Worst Jokes Ever

Worst Jokes Ever

If you were to drop an emo and a leaf off a tree, who would hit the ground first?

The leaf, because the emo is always hanging.

Why can't a homeless person be in "The Boys?"

Because he would have beef with Homelander.

Okay class, who can tell me who the fastest readers are?

The pilots of 9/11 went through the Twin Towers, 6 in 3 seconds.

A man is being arrested by a female police officer, who informs him, "Anything you say can and will be held against you." The man replies, "Boobs!"

Queen Elizabeth died a couple weeks ago. I'm still trying to find the reboot catd.

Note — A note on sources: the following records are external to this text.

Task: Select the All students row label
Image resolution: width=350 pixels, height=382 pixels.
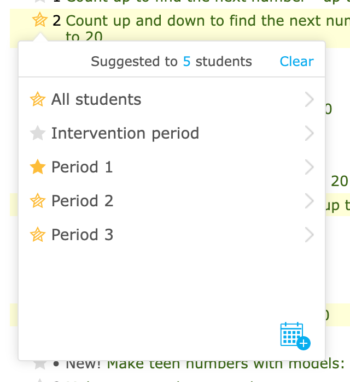Action: (96, 99)
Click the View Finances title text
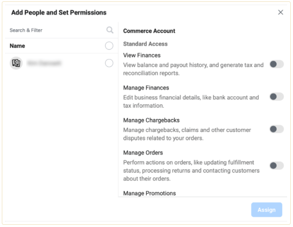 [142, 55]
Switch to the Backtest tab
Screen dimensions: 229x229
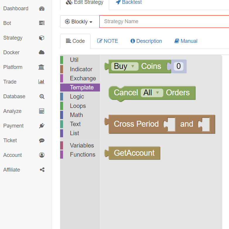pyautogui.click(x=129, y=3)
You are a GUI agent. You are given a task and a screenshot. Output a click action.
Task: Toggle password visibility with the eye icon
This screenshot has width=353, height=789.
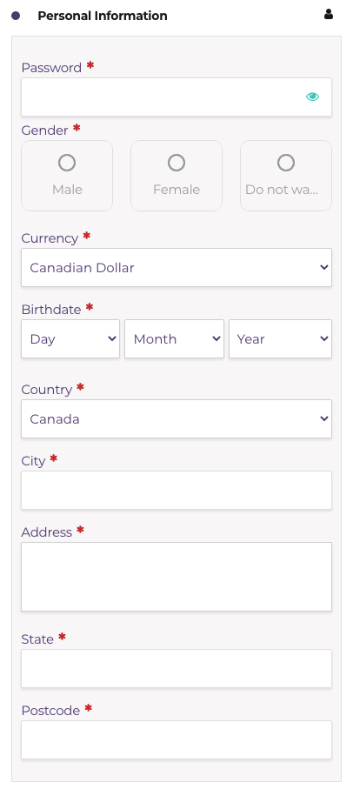[x=312, y=97]
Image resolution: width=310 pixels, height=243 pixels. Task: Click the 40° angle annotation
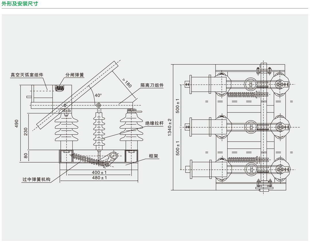tap(98, 95)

I didn't know that COVID-19 was a thing until I saw your eyebrows and your hairline social distancing.

How do you know if your sister's on her period?

Your dad's dick tastes funny.

What's worse than fingering your sister?

Finding your dad's wedding ring inside her.

A woman marries a man and has 7 children. The husband dies, and she marries another man. She has another 7 children, and later the husband dies. A year later she gets married again, and has another 7 children. She dies after a few months.

At the funeral, a man sees the priest looking at the heavens. He walks over and hears the man say, "They're finally together again." The man looks at the priest and says, "With her husband?" The priest looks at the man and says, "No, her legs."